In their Aug. 8, 1939, edition, the Bicknell newspaper certainly presaged Buttram’s later success, writing that the entertainer would be “one of the most fortunate of radio performers when television becomes a reality. For this slow-spoken Alabama gentleman is a true stage performer and even when working in a broadcasting station acts his lines out as though he were before an audience.” The paper went on to describe Buttram’s delivery as reminiscent of the late Will Rogers.
The DeZurik Sisters, Mary Jane and Carolyn, raised in rural Minnesota, became known for their unique style of yodeling. The sisters were popular with the fair audience.
The singing group and recording artists, the Prairie Ramblers, also took the stage that night with singer Patsy Montana and were a big hit.
Besides the WLS Barn Dance performers, other features of the fair that year included Jack Kurkowski and his Xylophone Band, from Richmond, an amateur boxing show, and horse and mule pulling contests. The saddle horse show on Friday night brought out more than 2,500 people. In addition, there were free acts on the midway throughout the week.

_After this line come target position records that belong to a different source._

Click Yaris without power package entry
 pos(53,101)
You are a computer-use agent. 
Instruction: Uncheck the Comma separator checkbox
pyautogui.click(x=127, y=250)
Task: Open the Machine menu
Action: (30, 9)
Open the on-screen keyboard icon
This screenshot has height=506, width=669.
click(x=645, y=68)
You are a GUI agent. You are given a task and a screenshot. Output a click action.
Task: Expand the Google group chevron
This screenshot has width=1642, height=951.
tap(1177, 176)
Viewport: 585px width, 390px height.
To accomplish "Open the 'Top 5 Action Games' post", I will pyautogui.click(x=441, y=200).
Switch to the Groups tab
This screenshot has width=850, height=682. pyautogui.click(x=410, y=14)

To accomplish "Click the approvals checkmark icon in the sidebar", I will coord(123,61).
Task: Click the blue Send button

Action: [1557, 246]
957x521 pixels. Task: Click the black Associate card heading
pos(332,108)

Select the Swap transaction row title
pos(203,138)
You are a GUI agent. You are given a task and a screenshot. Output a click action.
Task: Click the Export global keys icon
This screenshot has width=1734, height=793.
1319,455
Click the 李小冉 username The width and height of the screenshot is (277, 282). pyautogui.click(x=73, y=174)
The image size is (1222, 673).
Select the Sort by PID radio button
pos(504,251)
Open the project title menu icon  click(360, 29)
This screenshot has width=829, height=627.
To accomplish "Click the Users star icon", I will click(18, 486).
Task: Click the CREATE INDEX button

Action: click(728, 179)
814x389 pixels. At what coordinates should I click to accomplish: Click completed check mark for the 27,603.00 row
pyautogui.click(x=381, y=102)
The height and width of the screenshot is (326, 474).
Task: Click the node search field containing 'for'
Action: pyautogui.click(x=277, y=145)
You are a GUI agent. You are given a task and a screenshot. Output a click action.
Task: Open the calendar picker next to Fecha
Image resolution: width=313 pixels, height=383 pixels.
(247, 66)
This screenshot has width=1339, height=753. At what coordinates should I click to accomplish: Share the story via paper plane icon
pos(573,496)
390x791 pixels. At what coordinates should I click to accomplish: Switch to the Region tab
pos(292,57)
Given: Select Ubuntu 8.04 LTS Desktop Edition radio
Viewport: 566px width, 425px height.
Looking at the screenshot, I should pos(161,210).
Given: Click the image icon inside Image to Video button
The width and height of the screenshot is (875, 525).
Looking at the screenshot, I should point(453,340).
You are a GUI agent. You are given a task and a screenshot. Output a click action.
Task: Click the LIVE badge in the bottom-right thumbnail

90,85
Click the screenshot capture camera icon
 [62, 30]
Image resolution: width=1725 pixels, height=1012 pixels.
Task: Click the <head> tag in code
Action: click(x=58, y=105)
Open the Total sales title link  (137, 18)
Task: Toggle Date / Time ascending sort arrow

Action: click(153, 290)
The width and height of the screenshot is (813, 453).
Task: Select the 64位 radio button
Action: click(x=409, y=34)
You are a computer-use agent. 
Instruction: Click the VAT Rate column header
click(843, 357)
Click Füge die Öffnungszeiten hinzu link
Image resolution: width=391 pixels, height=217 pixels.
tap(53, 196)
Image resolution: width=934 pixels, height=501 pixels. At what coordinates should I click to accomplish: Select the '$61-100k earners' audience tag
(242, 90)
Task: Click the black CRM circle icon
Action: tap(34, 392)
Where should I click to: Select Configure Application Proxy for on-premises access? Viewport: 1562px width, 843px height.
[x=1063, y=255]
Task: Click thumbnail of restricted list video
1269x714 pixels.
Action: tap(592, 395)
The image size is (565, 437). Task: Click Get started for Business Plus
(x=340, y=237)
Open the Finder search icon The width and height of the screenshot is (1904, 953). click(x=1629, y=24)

The revived Knox County Fair broke attendance records that year. On opening day alone, there were 3,974 general admission tickets sold (tickets cost 10 cents). At the end of the four days, there had been more than 16,000 paid admissions.
Brian Spangle can be reached at brianrspangle60@outlook.com. His latest book, “Hidden History of Vincennes & Knox County,” published in 2020 by The History Press, is available for purchase at the Knox County Public Library and on Amazon.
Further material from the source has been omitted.